Black Lives Matter Kansai originally expected their Osaka march to be joined by around 200 people and received permission by officials and police to do so. However, it became clear that many more people wished to join so they re-negotiated with the police and city and also received permission to have a greater crowd under a number of conditions. Thereafter, they tweeted out the following on their official Twitter account (@blmkansai):
BLM Kansai did not expect such a positive response from the public. We originally planned for around 200 people. However, we are now making arrangements to accomodate for more working within guidelines for public health as the number of marchers increases. We have spoken to the city of Osaka and the police and have gained authorization from authorities to hold marches in groups of 200. Every 200 marchers will be separated by a designated organiser. We have been instructed to separate every group of 200 people by 50 meters.

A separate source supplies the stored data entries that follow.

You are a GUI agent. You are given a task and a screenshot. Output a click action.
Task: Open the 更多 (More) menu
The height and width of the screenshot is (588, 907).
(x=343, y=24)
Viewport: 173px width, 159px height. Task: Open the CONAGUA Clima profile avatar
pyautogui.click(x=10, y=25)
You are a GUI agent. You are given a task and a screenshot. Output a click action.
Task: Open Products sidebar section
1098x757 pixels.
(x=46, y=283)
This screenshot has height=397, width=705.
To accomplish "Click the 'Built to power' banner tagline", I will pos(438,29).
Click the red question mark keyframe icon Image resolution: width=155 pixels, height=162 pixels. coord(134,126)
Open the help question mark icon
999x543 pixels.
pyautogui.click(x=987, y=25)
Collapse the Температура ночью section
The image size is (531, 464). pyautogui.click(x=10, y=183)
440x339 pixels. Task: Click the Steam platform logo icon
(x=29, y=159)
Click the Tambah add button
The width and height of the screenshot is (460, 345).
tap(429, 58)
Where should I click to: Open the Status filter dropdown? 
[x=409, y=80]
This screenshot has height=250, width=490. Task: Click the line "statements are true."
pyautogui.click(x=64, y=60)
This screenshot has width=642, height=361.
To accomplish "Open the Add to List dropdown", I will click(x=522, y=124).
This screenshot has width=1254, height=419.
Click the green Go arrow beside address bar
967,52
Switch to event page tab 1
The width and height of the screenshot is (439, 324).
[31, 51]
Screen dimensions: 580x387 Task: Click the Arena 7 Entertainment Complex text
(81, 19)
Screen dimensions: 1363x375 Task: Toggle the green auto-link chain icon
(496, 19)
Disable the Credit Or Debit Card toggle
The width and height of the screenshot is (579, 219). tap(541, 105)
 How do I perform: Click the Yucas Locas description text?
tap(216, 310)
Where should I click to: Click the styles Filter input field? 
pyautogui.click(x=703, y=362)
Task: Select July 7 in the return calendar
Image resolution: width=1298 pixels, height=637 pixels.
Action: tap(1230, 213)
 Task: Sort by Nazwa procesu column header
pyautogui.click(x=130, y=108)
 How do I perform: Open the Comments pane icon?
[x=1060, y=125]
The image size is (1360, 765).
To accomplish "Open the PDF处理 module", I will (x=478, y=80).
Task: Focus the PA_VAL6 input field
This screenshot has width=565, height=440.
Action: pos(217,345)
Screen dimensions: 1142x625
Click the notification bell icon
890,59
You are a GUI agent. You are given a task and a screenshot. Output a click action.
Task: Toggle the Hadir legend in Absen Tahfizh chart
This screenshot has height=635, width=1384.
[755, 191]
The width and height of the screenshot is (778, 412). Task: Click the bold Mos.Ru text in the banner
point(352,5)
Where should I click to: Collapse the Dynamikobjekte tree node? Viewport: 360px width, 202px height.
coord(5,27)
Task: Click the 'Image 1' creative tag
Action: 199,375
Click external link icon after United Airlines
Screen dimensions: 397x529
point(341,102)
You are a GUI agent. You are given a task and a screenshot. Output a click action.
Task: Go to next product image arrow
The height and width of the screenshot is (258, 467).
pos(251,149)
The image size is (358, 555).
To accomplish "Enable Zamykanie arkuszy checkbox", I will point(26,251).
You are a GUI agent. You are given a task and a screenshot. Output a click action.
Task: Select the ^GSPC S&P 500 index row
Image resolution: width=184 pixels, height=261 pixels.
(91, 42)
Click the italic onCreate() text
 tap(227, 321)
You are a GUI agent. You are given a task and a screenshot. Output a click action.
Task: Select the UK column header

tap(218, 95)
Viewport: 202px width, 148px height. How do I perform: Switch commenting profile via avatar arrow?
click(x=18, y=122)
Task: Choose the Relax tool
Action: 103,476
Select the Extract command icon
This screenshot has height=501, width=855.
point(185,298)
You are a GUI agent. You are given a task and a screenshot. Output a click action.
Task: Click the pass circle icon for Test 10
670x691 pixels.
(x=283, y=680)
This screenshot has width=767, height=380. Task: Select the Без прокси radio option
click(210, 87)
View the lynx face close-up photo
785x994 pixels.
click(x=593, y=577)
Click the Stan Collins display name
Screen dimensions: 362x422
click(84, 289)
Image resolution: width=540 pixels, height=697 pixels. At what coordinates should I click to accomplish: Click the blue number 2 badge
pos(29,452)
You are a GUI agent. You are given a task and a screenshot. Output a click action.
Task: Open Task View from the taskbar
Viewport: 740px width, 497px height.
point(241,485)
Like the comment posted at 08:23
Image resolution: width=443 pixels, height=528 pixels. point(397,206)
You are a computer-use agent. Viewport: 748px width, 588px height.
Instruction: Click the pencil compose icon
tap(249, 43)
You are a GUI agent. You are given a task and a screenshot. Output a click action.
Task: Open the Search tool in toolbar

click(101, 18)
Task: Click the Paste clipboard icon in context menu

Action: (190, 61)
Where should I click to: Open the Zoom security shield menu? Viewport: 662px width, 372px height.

We will announce and ask participants to social distance by marching with the people in their household, keeping 2 meters distance from other fellow marchers beside them. The use of umbrellas and parasols helps keeps [sic!] social distancing constant as we walk together. To prevent the risk of infection, we are requiring all marchers to wear masks and gloves. Protective eyewear is also encouraged. Thank you for your understanding.
I think the above statement clearly shows that BLM Kansai feels strongly about both the pandemic and racism and police brutality because during their marches for awareness against the latter they clearly established guidelines to prevent the spread of the former.
The same can be said for Black Lives Matter Kyoto whose march was exactly two weeks later. They tweeted out the following messages:
If you are attending the march this Sunday, please wear a mask, practice social distancing (1-2m/6ft), and do not attend if you are feeling sick. We are still worried about corona virus and trying to make the march safe for everyone. (source)
- Wear a mask and maintain a social distance
If you have experienced COVID-19 symptoms or are at risk infecting someone who is immunocomprimised, do not attend.
In addition, I recall a Tweet (but cannot locate it by briefly skimming across the official BLM Kyoto account) effectively stating that there were exactly two weeks between the marches in Osaka and Kyoto so if you attended Osaka’s and didn’t fall ill you can attend Kyoto’s as you would be past the officially recommended quarantine period.
Of course, you might argue how they would enforce mask-wearing etc. among such a large group of people. As I mentioned, I participated. I saw many people gathering at Maruyama Park in Kyoto or Nakanoshima in Osaka, most of whom were already wearing masks before they arrived. In addition,** the organisers in Kyoto
- provided masks
- made sure that the participants marched in three lines when leaving the gathering area
- made everyone disinfect their hands when leaving Maruyama Park
- and made everyone register with Kyoto city’s official Covid-19 contact tracing QR code*** to facilitate contact tracing if somebody was found to be infected after the march
I tweeted out the above just after the march ended.
* Obviously, there are only organisers if a protest has been organised and planned on a scale before it happened. I gather that many protests in the United States were unorganised, spontaneous gatherings for which there will never be a clear group of organisers and for which no such conscious prior considerations could be made.
** I have to restrict the following remarks to Kyoto only. I think they had masks on-site to deal out in Osaka in case someone forgot theirs but I didn’t make note when the memory was fresh because it only became a question 10 days later so I may be subject to selective memory. In Kyoto, I did pay attention and tweeted about it just after the march ended.
*** This is really just a registration with Kyoto city that you (with email address) were at this gathering. In case of somebody being infected, the local public health office would establish that they had joined the march and then use the list of emails to alert all other participants, as far as I understood.